The communities encircled areas where heated water was being ejected from "black smokers" so named because the liquid coming out of the vents was black due to rapid precipitation of black polymetal sulfides. These hydrothermal vents come about by sea water penetrating the ocean floor and passing over molten lava where it becomes superheated and loaded with reduced minerals. This hydrothermal fluid (350°C) then percolates up to the sea floor where it flows into the surrounding ocean (4°C) forming black smokers. (Remember that water at this depth is under great pressure and will not boil until it reaches temperatures of 450°C) The resulting temperature gradient and load of reduced minerals provides an ample source of energy for lithotrophs, mainly sulfur oxidizing bacteria, which are the primary producers in the deep sea food chain.

Some organisms in this biosphere feed on the microbial mats of bacteria that grow around the hydrothermal vents, but other organisms form symbiotic relationships with the primary producers.

One of the more interesting lithotrophs investigated is a bacterial species I will call the symbiont, reasons for which you will see in a minute (keep reading!).

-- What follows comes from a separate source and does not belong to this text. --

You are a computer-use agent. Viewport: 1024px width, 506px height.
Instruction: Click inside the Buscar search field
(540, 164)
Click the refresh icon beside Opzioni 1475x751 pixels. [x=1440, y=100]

Figure 3 - Tube worms in the deep sea. Click on the image to go to a 1.7 MB video of tubes worms produced by the NOAA/VENTS research group. You need to have the ability to play mpeg movies from your browser. One of the easiest ways to accomplish this is with the QuickTime plugin from Apple Computer.

This symbiont takes hydrogen sulfide, produced out of the black smokers and oxidizes it to sulfate using oxygen as the terminal electron accepter. The electrons extracted are used in an ETS to form a proton gradient which drives the synthesis of ATP. Cell carbon is obtained via the Calvin cycle. Its cell shape and coccoid morphology suggest it may be from the genus Thiovulum, but this association is tenuous at best. Analysis of the 16S ribosomal RNA will be required to correctly place it in the phylogenetic tree. The symbionts characteristics in itself are not unique, but where is makes its home is. It is contained in a tissue called the trophosome inside the tube worm Riftia pachytila.

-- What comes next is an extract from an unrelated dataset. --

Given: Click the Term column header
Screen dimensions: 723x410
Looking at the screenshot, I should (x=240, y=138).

A large tube worm is in a close symbiotic relationship with the symbiont. The worm provides a home for the microbe, giving it space to grow and providing both hydrogen sulfide and oxygen for the symbionts metabolism. These gases are delivered via a circulatory system that contains specialized hemoglobins that are capable of binding oxygen and hydrogen sulfide. The CO2 content of the worms blood is also high providing a carbon source for the assimilation into cell material. In return the symbiont provides a portion of its production from the Calvin cycle to the tube worm.

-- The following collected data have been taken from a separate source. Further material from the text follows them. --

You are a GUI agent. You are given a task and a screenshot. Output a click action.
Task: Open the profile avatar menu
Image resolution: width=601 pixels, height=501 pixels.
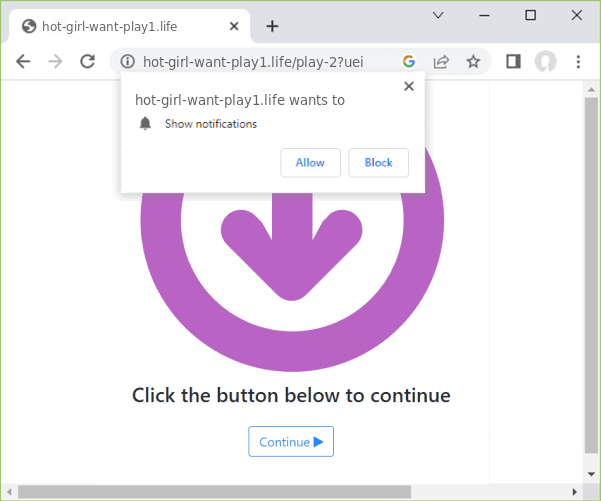pyautogui.click(x=545, y=61)
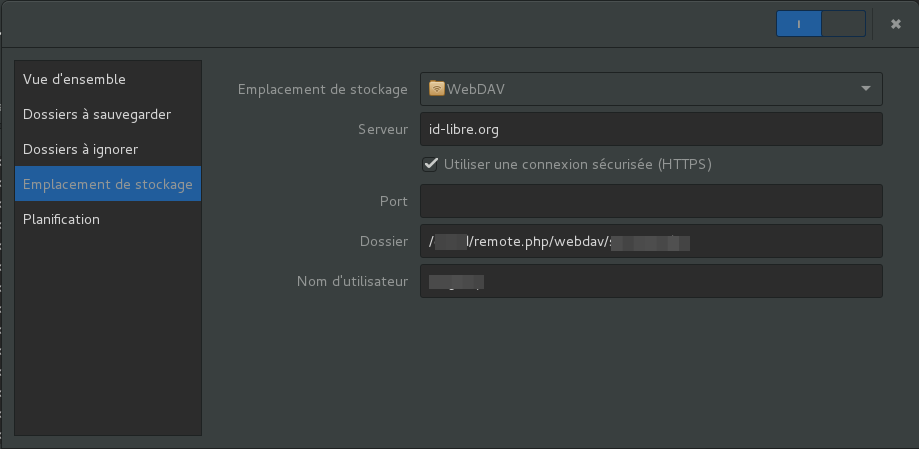Click the "Utiliser une connexion sécurisée (HTTPS)" label
This screenshot has width=919, height=449.
point(583,164)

Figure 4 - The electron transport system in sulfide oxidizing bacteria. The endosymbiont of Riftia pachytila probably has a similar system for energy generation. flavoprotein (FP), cytochrome b (cyt b), cytochrome c (cyt c).

It has not been possible to bring the endosymbiont into culture for in depth analysis and this has hindered research into its metabolism.

The existence of life on our planet that does not depend on the sun, but on terrestrial energy, has sparked the exciting possibility of life on other bodies in our solar system. Europa, a moon of Jupiter is a cold white sphere that may contain water several kilometers below its icy crust. If there is water, there may be life, at least microbial life. NASA's Galileo spacecraft has just completed its mission at Europa and soon scientist will have more information about the existence of liquid water on Europa.